▶ TASK OBJECTIVE
The output must reproduce each line of the data word for word.

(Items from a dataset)
^^^^

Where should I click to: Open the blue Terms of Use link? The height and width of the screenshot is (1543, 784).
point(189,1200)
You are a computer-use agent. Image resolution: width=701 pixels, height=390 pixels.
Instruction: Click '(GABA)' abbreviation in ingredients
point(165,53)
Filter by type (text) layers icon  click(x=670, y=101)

^^^^

▶ ANSWER SPACE
Where should I click to: Open the blue Terms of Use link? The height and width of the screenshot is (1543, 784).
point(189,1200)
You are a computer-use agent. Image resolution: width=701 pixels, height=390 pixels.
Instruction: Click '(GABA)' abbreviation in ingredients
point(165,53)
Filter by type (text) layers icon  click(x=670, y=101)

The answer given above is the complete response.